■ **Task statement**
Starting at the top line, print the entries below exactly as they are and skip every picture.

Excerpts from a dataset
= Beginning of Section =

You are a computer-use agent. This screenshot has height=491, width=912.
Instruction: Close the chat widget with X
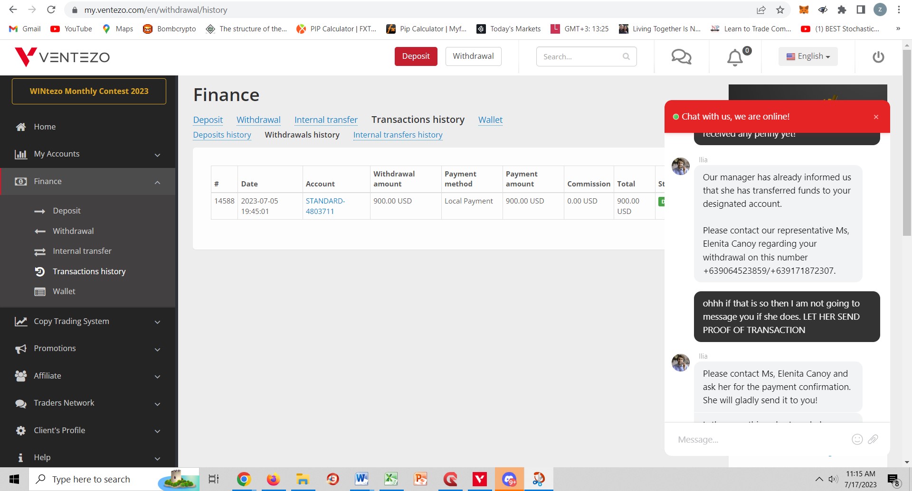876,117
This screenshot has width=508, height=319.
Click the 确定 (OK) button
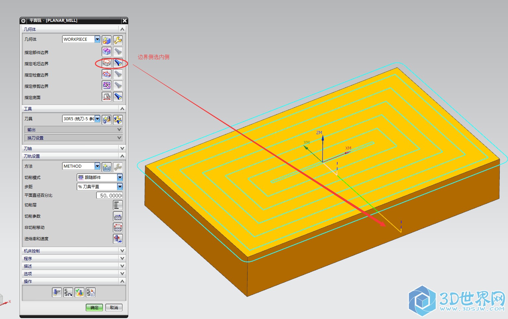pos(94,307)
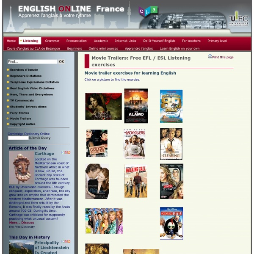
Task: Click the printer icon beside Print this page
Action: coord(210,56)
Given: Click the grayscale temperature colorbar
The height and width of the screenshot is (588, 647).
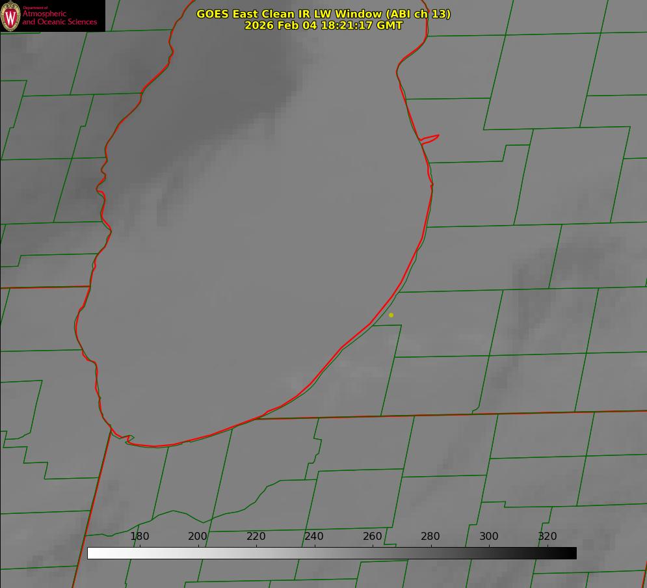Looking at the screenshot, I should pyautogui.click(x=332, y=553).
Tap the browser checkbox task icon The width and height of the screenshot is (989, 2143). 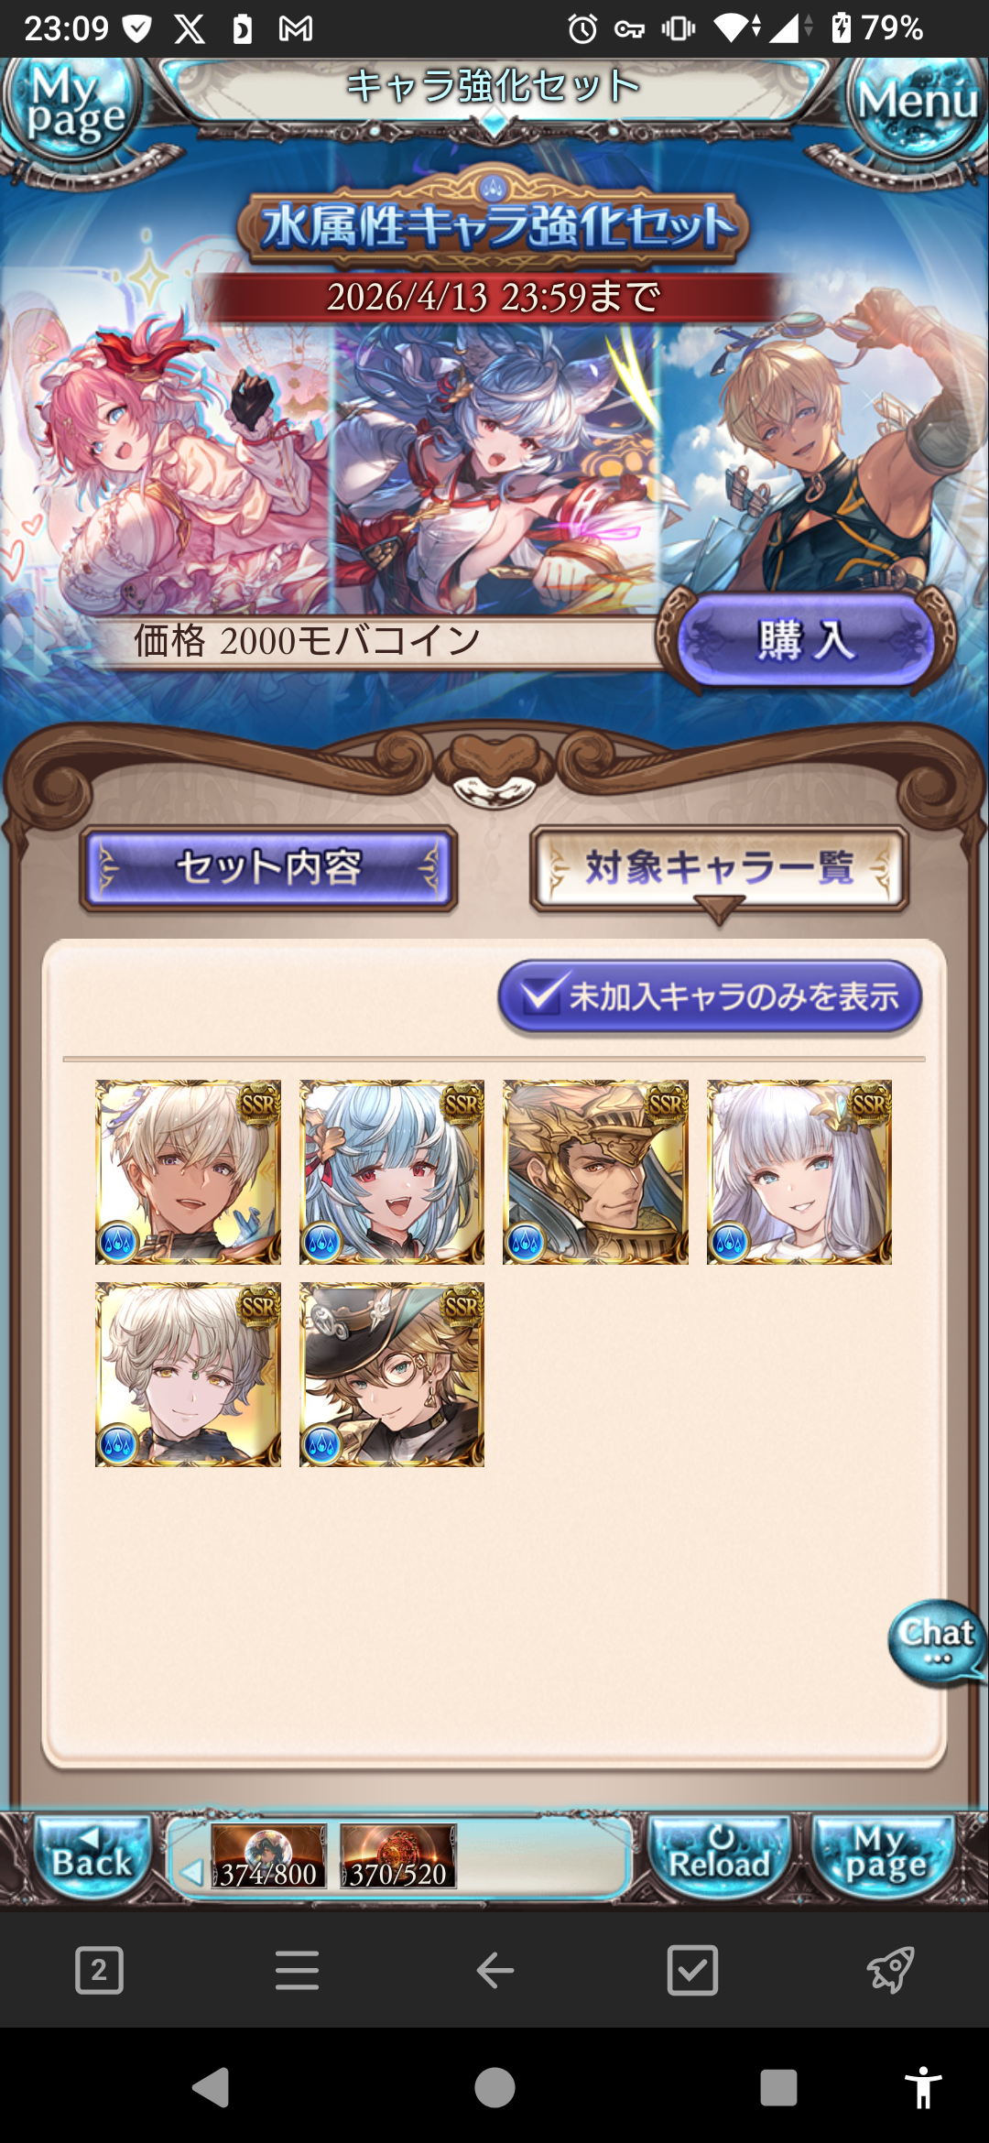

= End of Section =

■ **Written answer**
You are a computer-use agent. This screenshot has height=491, width=912.
Instruction: Close the chat widget with X
876,117
This screenshot has width=508, height=319.
Click the 确定 (OK) button
pos(94,307)
Task: Click the printer icon beside Print this page
Action: coord(210,56)
Given: Click the grayscale temperature colorbar
The height and width of the screenshot is (588, 647).
Looking at the screenshot, I should pyautogui.click(x=332, y=553).
Tap the browser checkbox task icon The width and height of the screenshot is (989, 2143). 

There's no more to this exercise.